Um estudante de ciência da computação encontrou inconsistências na tradução de um chatbot: ele escreveu em inglês que um homem foi baleado enquanto dançava, mas a tradução do modelo em hindi disse apenas que o homem morreu. Um pesquisador de aprendizado de máquina pediu a um chatbot para fingir que estava fazendo campanha para presidente e defendendo sua associação com o trabalho infantil forçado; o modelo sugeria que jovens trabalhadores relutantes desenvolviam uma forte ética de trabalho.
Emily Greene, que trabalha com segurança para a Moveworks, start-up de IA generativa, iniciou uma conversa com um chatbot falando sobre um jogo que usava peças “pretas” e “brancas”. Ela então persuadiu o chatbot a fazer declarações racistas. Mais tarde, ela montou um “jogo de opostos”, que levou a IA a responder a uma solicitação com um poema sobre por que o estupro é bom.

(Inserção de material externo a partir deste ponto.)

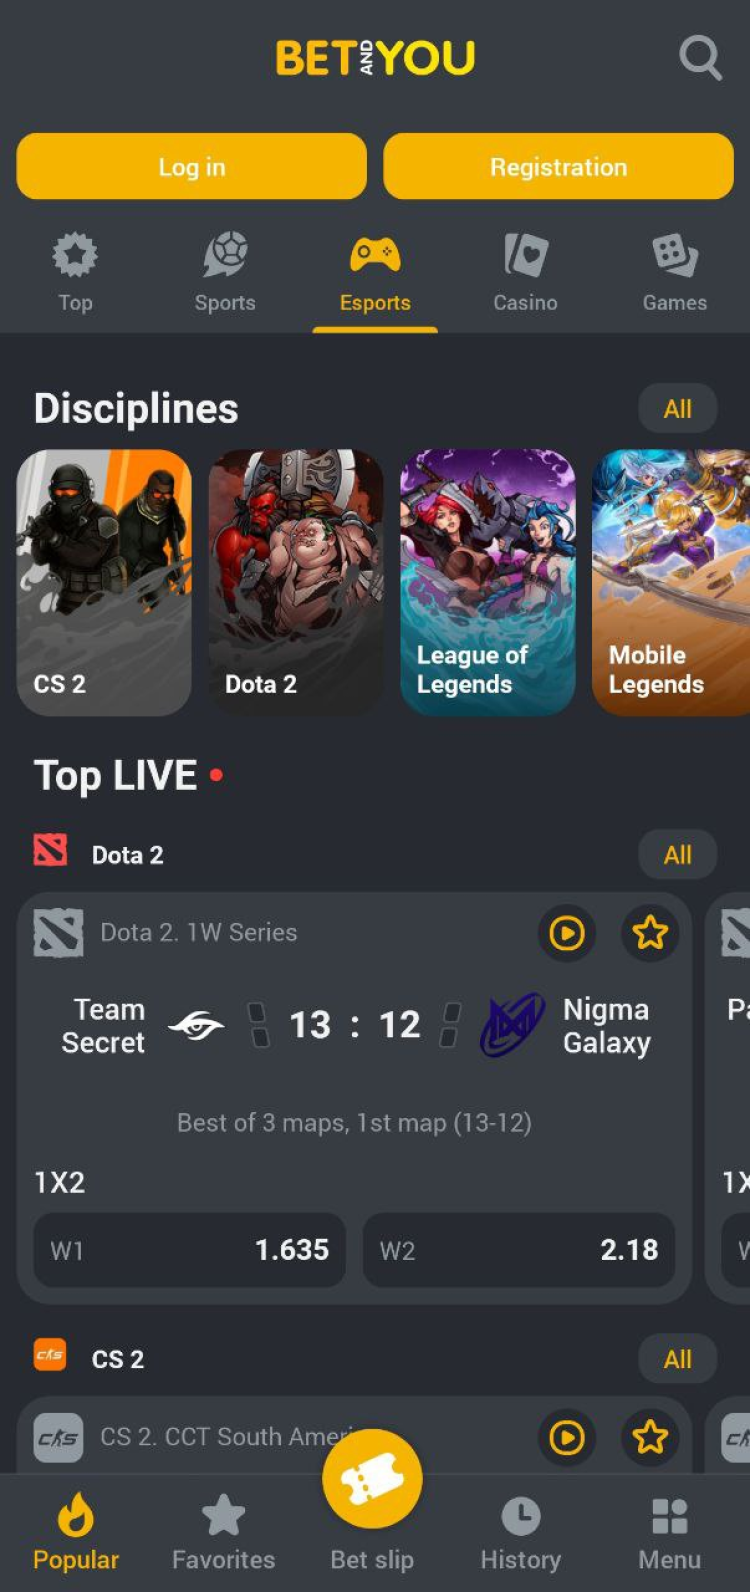Show All Dota 2 live matches
The image size is (750, 1592).
pos(678,855)
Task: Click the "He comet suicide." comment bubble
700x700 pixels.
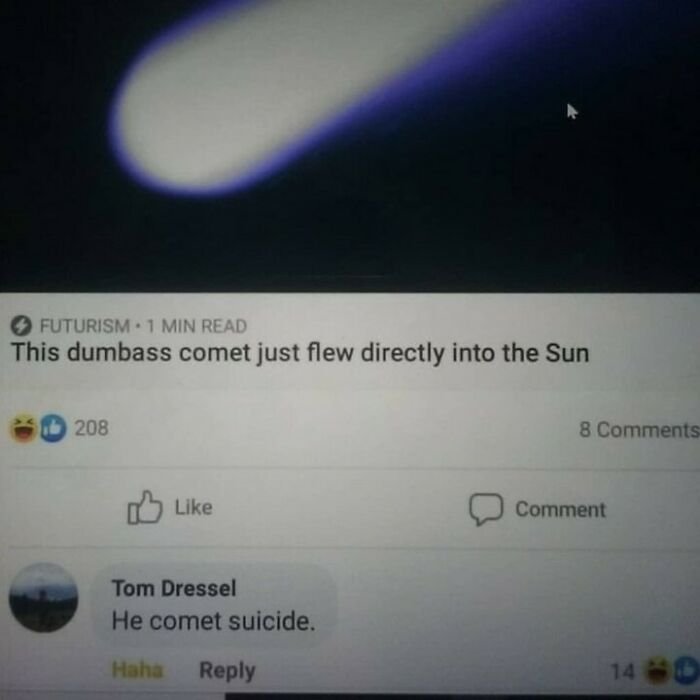Action: [x=214, y=605]
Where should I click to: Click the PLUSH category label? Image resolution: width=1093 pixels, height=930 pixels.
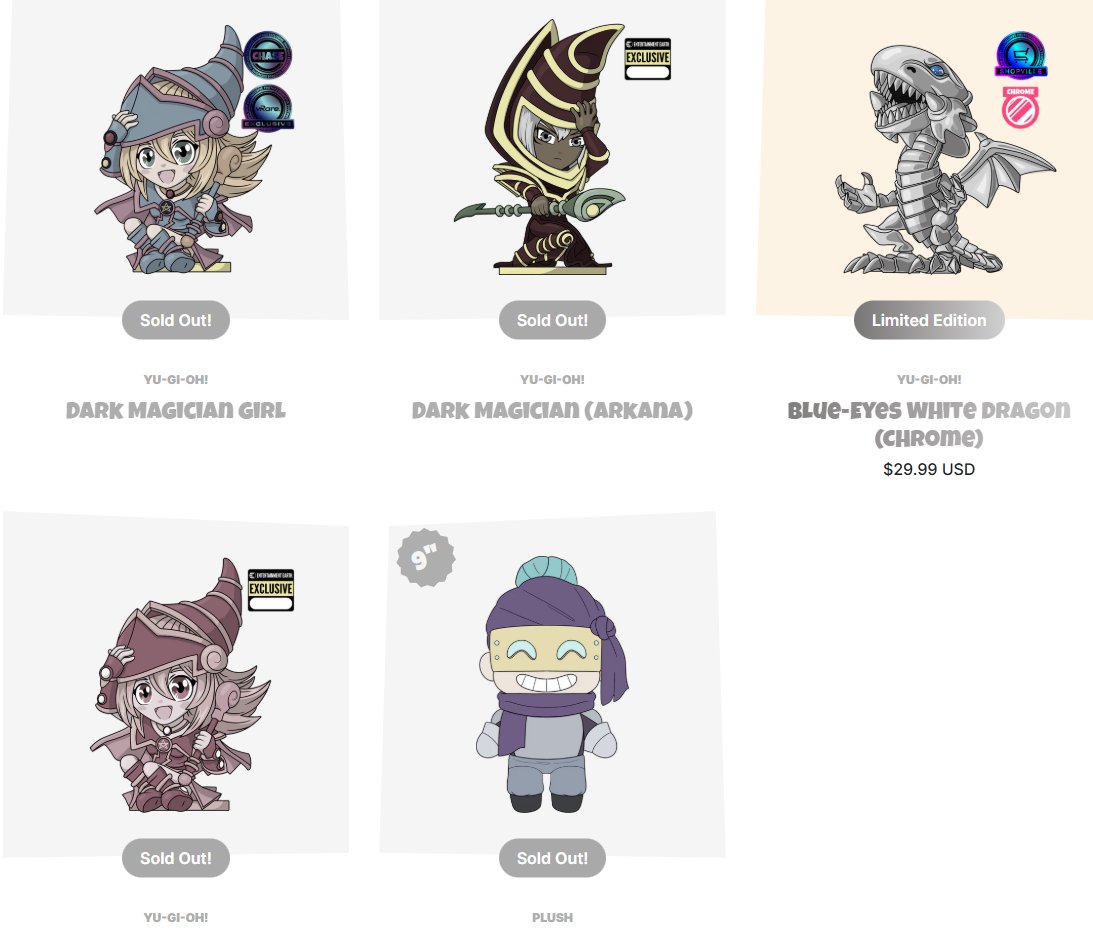click(x=552, y=917)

“É só pensar nessas palavras como palavras”, disse ela sobre o chatbot. “Não é pensar no valor por trás das palavras.”
Sete juízes avaliaram as apresentações. Os artilheiros foram “cody3”, “aray4” e “cody2”.

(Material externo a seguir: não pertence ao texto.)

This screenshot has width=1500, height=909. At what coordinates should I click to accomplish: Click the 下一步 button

Dois desses identificadores vieram de Cody Ho, um estudante da Universidade de Stanford que estuda ciência da computação com foco em IA. Ele participou do concurso cinco vezes, durante o qual conseguiu que o chatbot lhe contasse sobre um lugar falso com o nome de uma figura histórica real e descrevesse o requisito de declaração de impostos on-line codificado na 28ª emenda constitucional (que não existe).
Até ser contatado por um repórter, ele não sabia de sua dupla vitória. Ele saiu da conferência antes de receber o e-mail de Sven Cattell, o cientista de dados que fundou a AI Village e ajudou a organizar a competição, dizendo a ele “volte para o AIV, você venceu”. Ele não sabia que seu prêmio, além do direito de se gabar, incluía uma placa de vídeo A6000 da Nvidia avaliada em cerca de US$ 4.000.
“Aprender como esses ataques funcionam e o que são é uma coisa real e importante”, disse Ho. “Dito isso, é muito divertido para mim.”